Train Linear Classifier
Split your extracted embeddings (X) and corresponding labels (y) into training and testing sets. Train a simple linear classifier (e.g., Logistic Regression from `scikit-learn`) on the training data.
Evaluate Performance
Evaluate the trained linear classifier's performance on the test set using metrics like accuracy, precision, recall, and F1-score. High performance indicates that the LLM's embeddings effectively encode information about rhetorical questions.

Starter code

import torch
from transformers import AutoTokenizer, AutoModel

# 1. Choose an LLM and load its tokenizer and model
model_name = "bert-base-uncased" # Example: BERT base uncased
tokenizer = AutoTokenizer.from_pretrained(model_name)
model = AutoModel.from_pretrained(model_name)
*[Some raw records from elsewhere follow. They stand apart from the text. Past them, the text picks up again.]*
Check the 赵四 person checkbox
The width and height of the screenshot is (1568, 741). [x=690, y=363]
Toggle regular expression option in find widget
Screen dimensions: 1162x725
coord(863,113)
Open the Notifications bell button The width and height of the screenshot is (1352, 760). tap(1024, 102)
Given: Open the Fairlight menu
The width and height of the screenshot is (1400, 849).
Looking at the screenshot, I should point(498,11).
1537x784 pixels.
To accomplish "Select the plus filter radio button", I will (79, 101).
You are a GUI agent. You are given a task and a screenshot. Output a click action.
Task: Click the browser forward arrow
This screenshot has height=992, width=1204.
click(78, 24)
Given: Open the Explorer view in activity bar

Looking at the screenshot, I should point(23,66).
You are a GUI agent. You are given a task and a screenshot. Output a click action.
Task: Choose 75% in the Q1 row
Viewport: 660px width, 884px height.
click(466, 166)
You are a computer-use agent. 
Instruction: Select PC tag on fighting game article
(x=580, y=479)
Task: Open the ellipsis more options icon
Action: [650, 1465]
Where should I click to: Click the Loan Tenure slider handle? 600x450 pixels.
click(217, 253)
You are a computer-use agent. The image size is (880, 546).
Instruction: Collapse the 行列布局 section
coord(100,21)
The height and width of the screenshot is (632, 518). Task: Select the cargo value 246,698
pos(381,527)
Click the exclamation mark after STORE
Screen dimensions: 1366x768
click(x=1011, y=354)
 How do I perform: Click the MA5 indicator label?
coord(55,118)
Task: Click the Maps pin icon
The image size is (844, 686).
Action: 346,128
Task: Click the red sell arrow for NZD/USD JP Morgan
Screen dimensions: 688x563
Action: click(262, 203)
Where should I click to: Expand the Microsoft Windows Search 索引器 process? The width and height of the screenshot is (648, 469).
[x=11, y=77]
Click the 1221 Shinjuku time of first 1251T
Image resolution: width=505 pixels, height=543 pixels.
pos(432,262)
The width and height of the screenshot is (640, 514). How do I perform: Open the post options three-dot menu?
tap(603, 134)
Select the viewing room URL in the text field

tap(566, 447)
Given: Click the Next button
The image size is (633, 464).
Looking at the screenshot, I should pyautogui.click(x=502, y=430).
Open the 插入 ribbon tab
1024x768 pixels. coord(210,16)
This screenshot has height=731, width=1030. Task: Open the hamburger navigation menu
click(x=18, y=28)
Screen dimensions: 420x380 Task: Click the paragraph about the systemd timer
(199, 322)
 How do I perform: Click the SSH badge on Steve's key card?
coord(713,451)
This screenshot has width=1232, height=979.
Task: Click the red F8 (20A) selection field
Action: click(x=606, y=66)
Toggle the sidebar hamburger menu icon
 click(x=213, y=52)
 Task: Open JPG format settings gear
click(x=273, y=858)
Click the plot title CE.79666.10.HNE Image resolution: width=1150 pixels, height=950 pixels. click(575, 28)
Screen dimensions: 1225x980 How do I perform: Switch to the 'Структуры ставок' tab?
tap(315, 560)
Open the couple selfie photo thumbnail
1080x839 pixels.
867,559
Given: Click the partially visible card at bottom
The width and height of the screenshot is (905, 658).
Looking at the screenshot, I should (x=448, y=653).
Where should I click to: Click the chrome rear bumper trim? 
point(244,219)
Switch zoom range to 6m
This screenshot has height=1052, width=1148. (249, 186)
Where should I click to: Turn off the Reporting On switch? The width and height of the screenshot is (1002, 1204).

# 2. Define a sentence to get its embedding
sentence = "Are you really going to do that?"

# 3. Tokenize the sentence
inputs = tokenizer(sentence, return_tensors="pt", truncation=True, padding=True, max_length=512)

# 4. Get the LLM output (embeddings)
with torch.no_grad():
    outputs = model(**inputs)

# 5. Extract the [CLS] token embedding (sentence representation)
# This is typically the first token's hidden state for sentence-level tasks
sentence_embedding = outputs.last_hidden_state[:, 0, :].squeeze()

print(f"Sentence: '{sentence}'")
print(f"Embedding shape: {sentence_embedding.shape}")
print(f"First 10 dimensions of embedding: {sentence_embedding[:10].numpy()}")